What you will do: Transcribe each entry shown below with no difference from the original.

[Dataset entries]
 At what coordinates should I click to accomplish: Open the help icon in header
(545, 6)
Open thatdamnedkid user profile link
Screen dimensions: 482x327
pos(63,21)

Exercise result:
 At what coordinates should I click to accomplish: Open the help icon in header
(545, 6)
Open thatdamnedkid user profile link
Screen dimensions: 482x327
pos(63,21)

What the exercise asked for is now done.